The observed enzymatic suppression is likely attributable to the bioactive monoterpenoids in spearmint oil, such as carvone and limonene. These lipophilic compounds are known to disrupt archaeal cell membranes, dissipate proton gradients, and interfere with membrane-bound electron-transfer complexes [58,59]. The concomitant downregulation of the Fe-S-cluster enzyme HDR and the MCR complex [60] in our study is consistent with the mode of action described in prior in vitro and in vivo studies, which posit that essential oils compromise the transcription or stability of methanogenic proteins [32]. Furthermore, this selective inhibition of hydrogenotrophic methanogens forces a metabolic shift, redirecting metabolic hydrogen toward alternative sinks, a phenomenon substantiated by recent rumen-omics research [61,62,63].

Crucially, the reduced abundance of MCR subunit genes suggests a holistic suppression of the entire enzyme complex rather than isolated effects on individual subunits, mirroring the coordinated downregulation of methanogenic modules reported in other multi-omics studies [64,65]. It is worth noting that while the M-SEO group matched the methanogenesis-mitigating enzymatic profile of Agolin, the H-SEO group induced a slight decline in fermentation efficiency. This trade-off suggests that at high dosages, the broad-spectrum antimicrobial activity of SEO may extend beyond methanogens to affect other fibrolytic or fermentative bacteria [31].
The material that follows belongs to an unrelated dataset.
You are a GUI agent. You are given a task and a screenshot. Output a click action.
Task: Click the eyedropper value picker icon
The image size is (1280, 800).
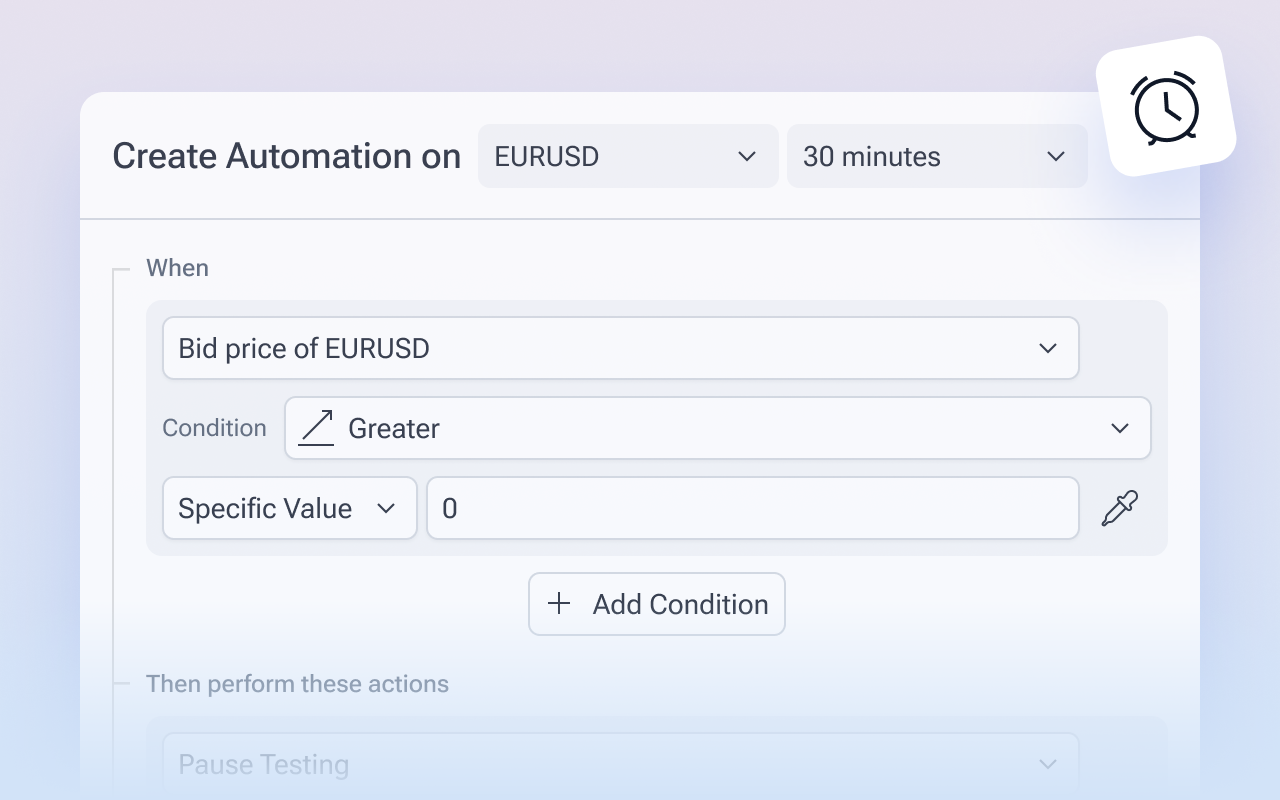[x=1119, y=508]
One limitation of this in vitro study was the lack of an ethanol vehicle control. Although the final ethanol concentration was kept below 0.5% to minimize potential effects on the microbial community [21,22], future studies should include an ethanol vehicle control to better distinguish the effects of the essential oils from those of the solvent.

In summary, our results suggest that SEO may reduce CH₄ emissions, possibly through effects on both the HDR system and the multi-component MCR complex. Such changes may disrupt electron flow and coenzyme regeneration [55,56], providing a possible molecular explanation for the methane-mitigating effects of essential oils observed in this and previous studies [57,66].

5. Conclusions

This in vitro study demonstrates that SEO can serve as an effective natural additive for mitigating CH₄ emissions from dairy cows. A concentration of 200 mg/L (M-SEO) can reduce CH₄ production by 17.5% while enhancing rumen fermentation through more total VFA production and increased microbial protein synthesis. These results reflect that SEO can selectively modulate the rumen microbiome, especially enriching the hydrogen-utilizing propionate producers, and suppressing the function of methanogenic enzymes and pathways. Future in vivo validation is warranted.